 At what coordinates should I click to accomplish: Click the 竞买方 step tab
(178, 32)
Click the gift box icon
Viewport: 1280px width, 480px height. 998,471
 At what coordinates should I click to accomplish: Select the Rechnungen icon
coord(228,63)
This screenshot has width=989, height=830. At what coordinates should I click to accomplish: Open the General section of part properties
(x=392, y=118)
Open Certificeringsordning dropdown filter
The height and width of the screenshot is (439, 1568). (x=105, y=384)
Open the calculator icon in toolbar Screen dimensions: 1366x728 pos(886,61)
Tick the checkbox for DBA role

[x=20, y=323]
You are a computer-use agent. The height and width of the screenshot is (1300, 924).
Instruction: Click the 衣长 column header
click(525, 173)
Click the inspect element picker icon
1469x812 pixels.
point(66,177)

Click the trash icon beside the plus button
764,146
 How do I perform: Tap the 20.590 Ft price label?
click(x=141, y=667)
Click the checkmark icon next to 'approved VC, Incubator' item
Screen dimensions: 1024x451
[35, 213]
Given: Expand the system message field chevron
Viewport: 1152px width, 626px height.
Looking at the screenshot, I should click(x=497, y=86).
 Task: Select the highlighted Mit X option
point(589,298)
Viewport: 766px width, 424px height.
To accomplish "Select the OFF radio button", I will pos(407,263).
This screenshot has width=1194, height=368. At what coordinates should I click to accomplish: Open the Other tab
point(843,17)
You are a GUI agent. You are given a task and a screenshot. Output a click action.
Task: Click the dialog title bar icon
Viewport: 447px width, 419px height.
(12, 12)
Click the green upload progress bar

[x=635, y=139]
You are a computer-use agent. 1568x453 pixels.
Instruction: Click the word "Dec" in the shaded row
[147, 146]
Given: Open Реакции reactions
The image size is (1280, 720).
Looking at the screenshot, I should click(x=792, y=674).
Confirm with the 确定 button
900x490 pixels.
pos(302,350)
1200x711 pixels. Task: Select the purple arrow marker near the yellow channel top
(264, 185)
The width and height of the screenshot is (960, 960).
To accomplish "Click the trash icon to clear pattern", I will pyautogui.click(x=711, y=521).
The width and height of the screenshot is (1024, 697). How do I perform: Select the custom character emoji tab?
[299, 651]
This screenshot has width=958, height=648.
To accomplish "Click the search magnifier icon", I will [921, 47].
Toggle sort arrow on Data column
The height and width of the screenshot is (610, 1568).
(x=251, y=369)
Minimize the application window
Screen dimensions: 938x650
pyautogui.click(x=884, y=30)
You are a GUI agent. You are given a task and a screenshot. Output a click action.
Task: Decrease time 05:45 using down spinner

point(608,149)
::::::::
■ Work request:
Return exactly the lines above from the line that has "Viewport: 766px width, 424px height." through the line that has "You are a computer-use agent. 1568x453", inclusive, and nothing else.

■ Output of the exercise:
Viewport: 766px width, 424px height.
To accomplish "Select the OFF radio button", I will pos(407,263).
This screenshot has width=1194, height=368. At what coordinates should I click to accomplish: Open the Other tab
point(843,17)
You are a GUI agent. You are given a task and a screenshot. Output a click action.
Task: Click the dialog title bar icon
Viewport: 447px width, 419px height.
(12, 12)
Click the green upload progress bar

[x=635, y=139]
You are a computer-use agent. 1568x453 pixels.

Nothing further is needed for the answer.